Stored items:
***

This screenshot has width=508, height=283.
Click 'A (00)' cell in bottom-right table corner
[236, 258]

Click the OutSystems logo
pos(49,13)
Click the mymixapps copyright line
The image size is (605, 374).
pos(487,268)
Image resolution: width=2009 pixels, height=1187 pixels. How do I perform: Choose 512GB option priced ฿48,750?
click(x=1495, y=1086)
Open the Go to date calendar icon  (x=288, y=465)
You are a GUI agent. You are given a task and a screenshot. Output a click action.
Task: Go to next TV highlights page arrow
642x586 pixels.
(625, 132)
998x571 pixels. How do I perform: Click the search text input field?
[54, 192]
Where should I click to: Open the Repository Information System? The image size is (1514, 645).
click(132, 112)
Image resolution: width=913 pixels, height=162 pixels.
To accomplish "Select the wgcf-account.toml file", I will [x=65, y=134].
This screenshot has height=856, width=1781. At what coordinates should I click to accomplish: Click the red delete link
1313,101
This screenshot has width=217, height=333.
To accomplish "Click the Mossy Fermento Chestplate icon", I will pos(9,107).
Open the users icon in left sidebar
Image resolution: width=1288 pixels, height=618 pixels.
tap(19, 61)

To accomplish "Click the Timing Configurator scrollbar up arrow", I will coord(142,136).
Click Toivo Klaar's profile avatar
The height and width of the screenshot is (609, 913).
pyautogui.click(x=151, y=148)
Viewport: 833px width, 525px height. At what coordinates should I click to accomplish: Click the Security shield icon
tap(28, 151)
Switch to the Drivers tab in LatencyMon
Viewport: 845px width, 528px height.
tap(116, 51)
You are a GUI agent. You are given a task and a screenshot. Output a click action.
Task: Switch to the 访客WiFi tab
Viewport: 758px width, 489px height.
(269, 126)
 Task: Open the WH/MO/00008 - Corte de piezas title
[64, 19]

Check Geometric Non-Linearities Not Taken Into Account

***

EXERCISE AIM.
Retype exactly the lines from the one containing "The height and" through the last line of the records above, including both.

COMPLETED TASK.
The height and width of the screenshot is (609, 913).
pyautogui.click(x=151, y=148)
Viewport: 833px width, 525px height. At what coordinates should I click to accomplish: Click the Security shield icon
tap(28, 151)
Switch to the Drivers tab in LatencyMon
Viewport: 845px width, 528px height.
tap(116, 51)
You are a GUI agent. You are given a task and a screenshot. Output a click action.
Task: Switch to the 访客WiFi tab
Viewport: 758px width, 489px height.
(269, 126)
 Task: Open the WH/MO/00008 - Corte de piezas title
[64, 19]

Check Geometric Non-Linearities Not Taken Into Account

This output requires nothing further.